Jewish Weddings During Historical Pandemics

During this pandemic we’ve seen many signs of the hope, love, and dedication of weddings continuing, whether they are conducted in back yards with smaller audiences, delayed, or even totally rescheduled. The theme of the pandemic seems to be how we’ve adapted and adjusted to a new reality.

You may be curious as to how the tradition of the Jewish wedding was affected by other outbreaks during history. We were definitely curious, which is why we conducted some research. We found out we were not the only ones interested in this historical aspect of our culture.

After reading some well-researched and deeply interesting articles, we discovered that there was a uniquely Jewish style of wedding ceremony with a long and surprising history that stretches across continents and oceans: the schvartze khasene, or chillingly-named ‘black wedding’.

The Shvartze Khasene

Writing for Tablet, Rohkl Krafrissen found the first recorded instance of a black wedding in the year 1831 during Russia’s first cholera outbreak, then again in a written reference to 1849 in Krakow, Poland. Rohkl found that evidence was scarce until the 1860s, and that the practice was peaking, at least among Russian Jewish communities, during the most devastating cholera outbreak of 1892.

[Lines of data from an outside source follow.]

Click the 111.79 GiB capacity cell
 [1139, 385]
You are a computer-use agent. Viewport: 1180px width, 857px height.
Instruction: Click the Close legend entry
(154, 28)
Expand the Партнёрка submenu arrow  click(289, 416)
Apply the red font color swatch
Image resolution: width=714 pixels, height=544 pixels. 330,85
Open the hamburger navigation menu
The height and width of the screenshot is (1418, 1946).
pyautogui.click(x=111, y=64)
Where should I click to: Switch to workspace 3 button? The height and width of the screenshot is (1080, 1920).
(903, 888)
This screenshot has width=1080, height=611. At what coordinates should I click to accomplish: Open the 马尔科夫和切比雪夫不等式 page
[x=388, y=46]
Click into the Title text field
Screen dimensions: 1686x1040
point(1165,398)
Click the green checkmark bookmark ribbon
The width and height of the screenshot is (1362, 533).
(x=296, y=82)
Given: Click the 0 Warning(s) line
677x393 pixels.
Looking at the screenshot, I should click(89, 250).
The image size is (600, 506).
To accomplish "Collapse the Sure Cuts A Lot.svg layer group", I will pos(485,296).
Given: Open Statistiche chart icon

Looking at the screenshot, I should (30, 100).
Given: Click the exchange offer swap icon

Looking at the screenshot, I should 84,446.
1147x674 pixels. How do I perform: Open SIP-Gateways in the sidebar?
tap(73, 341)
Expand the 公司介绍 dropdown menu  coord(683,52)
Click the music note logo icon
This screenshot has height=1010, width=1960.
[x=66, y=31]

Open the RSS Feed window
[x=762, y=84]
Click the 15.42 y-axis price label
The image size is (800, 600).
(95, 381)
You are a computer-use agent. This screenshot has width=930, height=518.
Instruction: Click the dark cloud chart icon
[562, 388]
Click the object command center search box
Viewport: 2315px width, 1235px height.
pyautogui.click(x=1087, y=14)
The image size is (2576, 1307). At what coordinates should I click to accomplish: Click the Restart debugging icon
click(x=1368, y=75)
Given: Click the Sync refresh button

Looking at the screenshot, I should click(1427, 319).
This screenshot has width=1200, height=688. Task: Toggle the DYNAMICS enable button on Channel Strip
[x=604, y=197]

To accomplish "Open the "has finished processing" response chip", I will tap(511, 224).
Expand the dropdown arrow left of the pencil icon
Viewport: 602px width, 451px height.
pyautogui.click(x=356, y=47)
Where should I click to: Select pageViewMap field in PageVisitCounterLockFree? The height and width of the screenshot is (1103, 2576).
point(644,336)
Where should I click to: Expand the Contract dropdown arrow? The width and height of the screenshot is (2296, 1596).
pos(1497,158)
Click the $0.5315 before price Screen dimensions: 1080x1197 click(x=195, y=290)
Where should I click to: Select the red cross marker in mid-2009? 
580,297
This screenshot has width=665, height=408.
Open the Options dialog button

Black weddings, also known as plague weddings, were held by Jewish communities during serious outbreaks as a way to protect the community. The practice seems to have developed from a blend of Hasidic beliefs, Orthodox Christian festivals, and pagan rites mixed with various superstitions which were abundant in Eastern Europe and Russia.

A black wedding was held by a community, usually in a cemetery, and married two marginal members of the community in a direct appeal to G-d. The hope was that G-d would see the bedraggled and unlucky couple and have pity on them as well as the community, pity leading to blessings and protections. As the worlds of living and dead are thought to be closer there, having the wedding in a graveyard may get the dead to intercede on behalf of the living.

It’s a strange practice, but hard times promote hopeful thinking. Place yourself in the shoes of someone who is living before modern scientific understanding: would you help your community round up two outcasts for a plague wedding? The final mentions we could find were of plague weddings held in North America late in 1918 to protect against the Spanish Flu.

Strange Superstition

The past never fails to be interesting. The complex web of superstition, hope, and community concern that prompted the invention of the black wedding is like something out of an Isaac Bashevis Singer short story! As usual, fact shows itself to be as weird (or weirder) than fiction.